Ну, хватит об этом. Через полчаса Сэмпсон вернулся, сказал, что неважно себя чувствует, и отпустил нас. Сам же с опаской подошел к своему столу и бросил осторожный взгляд на верхний лист… Думаю, в тот момент он решил, что ему все это лишь померещилось. Он нас ни о чем не спросил.
Оставшиеся полдня мы отдыхали, а на следующий день Сэмпсон появился на занятиях, как будто ничего и не случилось. А ночью произошло третье и последнее событие моей истории.

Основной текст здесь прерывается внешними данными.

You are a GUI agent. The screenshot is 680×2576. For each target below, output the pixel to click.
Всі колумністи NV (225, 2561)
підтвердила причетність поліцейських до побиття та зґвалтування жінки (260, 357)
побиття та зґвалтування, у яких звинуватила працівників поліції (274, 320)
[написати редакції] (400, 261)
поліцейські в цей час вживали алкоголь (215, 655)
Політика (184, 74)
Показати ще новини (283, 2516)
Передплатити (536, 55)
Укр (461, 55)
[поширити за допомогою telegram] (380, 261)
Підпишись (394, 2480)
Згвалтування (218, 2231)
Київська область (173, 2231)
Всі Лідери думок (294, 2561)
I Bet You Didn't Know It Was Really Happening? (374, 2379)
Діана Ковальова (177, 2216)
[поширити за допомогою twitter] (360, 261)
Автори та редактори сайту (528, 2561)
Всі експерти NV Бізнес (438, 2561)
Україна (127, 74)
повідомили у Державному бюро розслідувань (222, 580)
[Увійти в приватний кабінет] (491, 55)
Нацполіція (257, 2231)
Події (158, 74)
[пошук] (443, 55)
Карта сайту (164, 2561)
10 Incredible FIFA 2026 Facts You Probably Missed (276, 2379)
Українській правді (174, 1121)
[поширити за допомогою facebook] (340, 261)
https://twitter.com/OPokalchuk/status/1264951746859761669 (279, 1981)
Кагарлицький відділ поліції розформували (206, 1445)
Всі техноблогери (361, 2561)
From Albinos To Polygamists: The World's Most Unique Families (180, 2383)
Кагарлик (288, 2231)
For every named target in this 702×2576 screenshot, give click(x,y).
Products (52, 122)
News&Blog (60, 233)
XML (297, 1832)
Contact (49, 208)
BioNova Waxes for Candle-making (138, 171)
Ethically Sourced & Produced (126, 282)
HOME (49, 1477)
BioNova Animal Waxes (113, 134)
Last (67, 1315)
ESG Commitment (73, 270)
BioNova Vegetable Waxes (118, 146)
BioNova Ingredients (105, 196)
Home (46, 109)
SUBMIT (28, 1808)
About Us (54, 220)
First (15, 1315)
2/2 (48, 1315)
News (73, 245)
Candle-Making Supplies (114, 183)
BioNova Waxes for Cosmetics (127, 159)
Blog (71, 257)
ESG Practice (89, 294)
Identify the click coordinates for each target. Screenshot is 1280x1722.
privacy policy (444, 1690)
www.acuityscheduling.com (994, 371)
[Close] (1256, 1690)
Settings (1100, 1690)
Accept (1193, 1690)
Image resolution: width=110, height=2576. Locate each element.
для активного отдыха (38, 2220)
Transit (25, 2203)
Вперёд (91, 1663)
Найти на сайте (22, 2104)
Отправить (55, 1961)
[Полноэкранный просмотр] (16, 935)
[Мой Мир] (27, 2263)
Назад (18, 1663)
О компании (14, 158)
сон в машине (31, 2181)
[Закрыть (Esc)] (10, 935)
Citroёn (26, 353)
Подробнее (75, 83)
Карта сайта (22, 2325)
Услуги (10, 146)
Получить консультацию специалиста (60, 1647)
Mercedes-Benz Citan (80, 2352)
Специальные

Мы – Маклеод и я – спали в общей спальне в правом крыле главного здания школы. Спальня Сэмпсона тоже находилась в главном здании, но на втором этаже. Было полнолуние, и луна светила очень ярко. Где-то между часом ночи и двумя – точно не скажу – кто-то меня разбудил. Это был Маклеод. И он пребывал в сильнейшем возбуждении.
– Вставай, – шептал он. – Вставай! В окно к Сэмпсону лезет вор!
Как только я проснулся и был в состоянии говорить, я предложил:
– Ну так давай всех разбудим и позовем…
– Нет, нет, – сказал он. – Лучше не шуми. Пойдем и посмотрим.
Я, конечно, встал, выглянул в окно, и, конечно, там никого не было. Я очень рассердился, мне так хотелось обозвать Маклеода каким-нибудь прозвищем пообиднее, но – и сам не знаю почему – я этого не сделал. Что-то здесь было не то, нечто такое мне почудилось, с чем я ни за что не хотел бы встретиться в одиночку, и был рад, что мой друг рядом со мной.
Мы еще долго смотрели из окна, пока я наконец не отважился спросить Маклеода, что же он все-таки видел и слышал.
– Я абсолютно ничего не слышал, – сказал он. – Но когда я проснулся, то обнаружил, что стою вот здесь, у раскрытого окна, и выглядываю наружу. Я увидел там человека. Он примостился на карнизе окна спальни Сэмпсона и заглядывал внутрь. Я подумал, что он лезет в спальню к учителю.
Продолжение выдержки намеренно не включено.